▶ Your goal
Go through the lines below and copy any that hold the string "Brawl".

▶ Data listing
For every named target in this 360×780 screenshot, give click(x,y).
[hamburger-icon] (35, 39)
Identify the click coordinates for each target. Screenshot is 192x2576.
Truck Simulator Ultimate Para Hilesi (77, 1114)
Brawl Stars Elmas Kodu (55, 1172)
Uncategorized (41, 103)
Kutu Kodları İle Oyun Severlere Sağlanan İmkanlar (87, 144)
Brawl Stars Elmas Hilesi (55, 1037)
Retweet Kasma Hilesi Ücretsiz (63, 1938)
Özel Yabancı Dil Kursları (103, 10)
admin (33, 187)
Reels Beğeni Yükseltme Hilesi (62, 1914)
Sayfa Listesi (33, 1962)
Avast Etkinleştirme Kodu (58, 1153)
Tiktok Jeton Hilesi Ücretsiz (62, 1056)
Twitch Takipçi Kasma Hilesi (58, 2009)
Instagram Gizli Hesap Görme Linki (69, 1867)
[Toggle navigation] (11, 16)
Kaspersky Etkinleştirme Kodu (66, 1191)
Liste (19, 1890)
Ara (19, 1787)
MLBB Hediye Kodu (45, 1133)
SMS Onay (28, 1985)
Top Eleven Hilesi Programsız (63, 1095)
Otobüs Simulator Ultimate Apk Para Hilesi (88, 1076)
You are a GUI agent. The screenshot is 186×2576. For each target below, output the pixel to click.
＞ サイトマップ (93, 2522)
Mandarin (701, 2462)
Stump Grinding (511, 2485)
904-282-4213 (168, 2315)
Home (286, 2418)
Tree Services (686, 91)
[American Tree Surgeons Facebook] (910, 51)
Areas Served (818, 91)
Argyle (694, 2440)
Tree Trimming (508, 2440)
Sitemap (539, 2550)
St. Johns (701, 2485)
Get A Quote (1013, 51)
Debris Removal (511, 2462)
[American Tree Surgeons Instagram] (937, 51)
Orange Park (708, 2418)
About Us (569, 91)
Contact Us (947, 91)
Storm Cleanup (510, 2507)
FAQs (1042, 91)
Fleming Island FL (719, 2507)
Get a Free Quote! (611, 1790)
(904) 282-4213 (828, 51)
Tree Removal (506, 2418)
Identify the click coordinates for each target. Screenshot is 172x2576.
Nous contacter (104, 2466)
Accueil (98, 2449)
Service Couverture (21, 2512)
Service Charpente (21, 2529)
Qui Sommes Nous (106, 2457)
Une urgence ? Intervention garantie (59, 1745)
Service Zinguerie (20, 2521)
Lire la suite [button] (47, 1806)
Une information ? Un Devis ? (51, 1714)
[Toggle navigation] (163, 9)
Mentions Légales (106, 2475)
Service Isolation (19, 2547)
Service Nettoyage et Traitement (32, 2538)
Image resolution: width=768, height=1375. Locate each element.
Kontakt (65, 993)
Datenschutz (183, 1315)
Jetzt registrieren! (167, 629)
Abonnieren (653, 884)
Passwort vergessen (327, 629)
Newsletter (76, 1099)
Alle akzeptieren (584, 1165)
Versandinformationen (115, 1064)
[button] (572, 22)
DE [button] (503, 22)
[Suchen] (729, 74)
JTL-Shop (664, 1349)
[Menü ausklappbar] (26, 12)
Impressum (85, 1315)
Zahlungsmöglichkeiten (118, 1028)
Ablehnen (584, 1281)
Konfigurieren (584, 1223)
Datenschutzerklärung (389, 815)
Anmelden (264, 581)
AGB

▶ Your response
Brawl Stars Elmas Kodu (55, 1172)
Brawl Stars Elmas Hilesi (55, 1037)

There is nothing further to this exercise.